Download this week’s show.

Caribou near Watson Lake in the Yukon. Photo by Bruce McKay.

Piecing Together a Murder with Bugs and Ecology of Caribou

This week on the show, we’re figuring out what bugs can help solve murders, and how boreal caribou are doing. Forensic entomologist Dr. Gail Anderson in Vancouver tells us about her work helping police solve crimes with insects. Then University of Alberta professor Fiona Schmiegelow helps us understand the mysteries of caribou population swings.

Gail Anderson holds up the issue of Time magazine she was featured in

Dr. Gail Anderson’s forensic entomology work has been featured in Time (Photo credit: SFU Media & Public Relations)

Piecing Together a Murder with Bugs
Piecing together a crime can be a messy business. Police can run up against unreliable witnesses, or destroyed evidence. But what if the animals around a body could tell you a story about what happened? Chris Chang-Yen Phillips has this story from forensic entomologist and Simon Fraser University professor Gail Anderson in Vancouver.
Ecology of Caribou
Although in recent years it seems like they’ll put anything on the back of a quarter, the caribou remains one of Canada’s most recognized national symbols, right up there with Mounties and beavers. Sadly, they are a national symbol in decline. From our archives, Terra Informa correspondent Rebekah Rooney helps us understand a little bit about their ecology. Featuring an interview with  University of Alberta professor Fiona Schmiegelow.


Alberta First Nation challenges Shell expansion
The Athabasca Chipewyan First Nation is filing a groundbreaking constitutional challenge to the proposed expansion of the tar sands by Shell Oil, a proposal based in the territories of the First Nation. Shell’s proposed Jackpine Mine project would mean 100,000 barrels of oil per day being taken out of Treaty 8 territories.
No European moratorium on Arctic drilling
European union lawmakers have decided not to impose strict regulations or a moratorium on offshore oil and gas drilling in the Arctic. Instead, a new motion proposed that companies must have “adequate financial security” in case of any accidents and to submit safety hazard and emergency response reports to national authorities.

Collected material:

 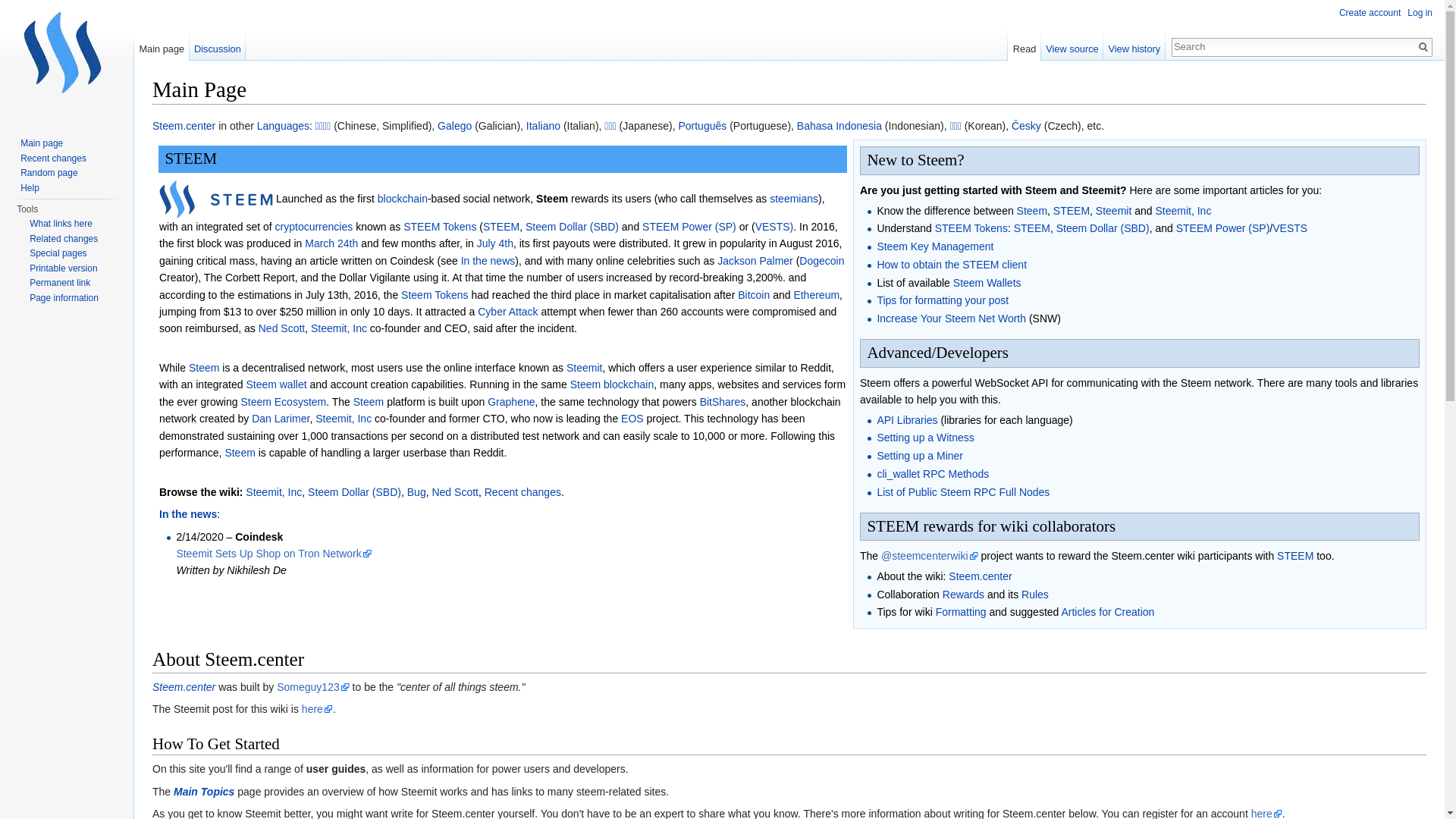 What do you see at coordinates (312, 687) in the screenshot?
I see `'Someguy123'` at bounding box center [312, 687].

What you will do:
1. According to the radio show page about bugs and caribou, at which university is forensic entomologist Gail Anderson a professor?
2. Write the next part of the radio show page about bugs, caribou and environmental news, picking up after its final sentence.

Per-task answers:
1. Simon Fraser University.

2.
More on this story: Nunatsiaq, The Guardian, Alaska Dispatch
West coast communities fight Coast Guard closures
A union representing the Canadian Coast Guard’s marine communications officers is putting forth another plea to the government to reconsider the closing of three communications offices on the west coast. The federal government has decided to close offices in Vancouver, Comox and Tofino on Coast Salish First Nations’ territories, in the next three years.
More on this story: Metro News, The Province, CKNW AM 980
What’s Happening

Grub @ West Kootenay EcoSociety

If you’re looking for food and friends in Nelson, you might be interested in Grub, on October 19. Grub is a little mix and mingle event hosted by the West Kootenay EcoSociety. Celebrate local food and farms with locally-sourced munchies, and sample some beers and wines.  $10 at the door or become an EcoSociety member and get in free. October 19, from 5-7 pm, at the Anglican Church Hall in Nelson.

More information: West Kootenay EcoSociety

Disc Brake workshop in Winnipeg

If you’re like me and you have a bike but you wish you knew more about how to take care of it, there’s a workshop coming up in Winnipeg you might want to check out. The Bike Dump – that’s a community bike shop in Winnipeg – they’re hosting a disc brake workshop on Wednesday, October 24. Learn a little bit about how disc brakes work. Like all their workshops, it’s free, and it runs from 6 to 8 pm. No prior registration needed!

More information: The Bike Dump

Food Secure Canada Conference in Edmonton

Registration is open now for Food Secure Canada’s Annual Assembly in Edmonton. Taking place November 1st to 4th at NAIT in Edmonton. The theme this year is Powering Up! Food for the Future. Learn about Canada’s food movement, and find ways to get involved in a citizen-owned food policy for Canada. Terra Informa’s own Kathryn Lennon will be speaking! So are Eriel Deranger, Michael Lewis, and other farmers, and researchers, and foodies from Yukon, Guinea-Bissau, and Guatemala.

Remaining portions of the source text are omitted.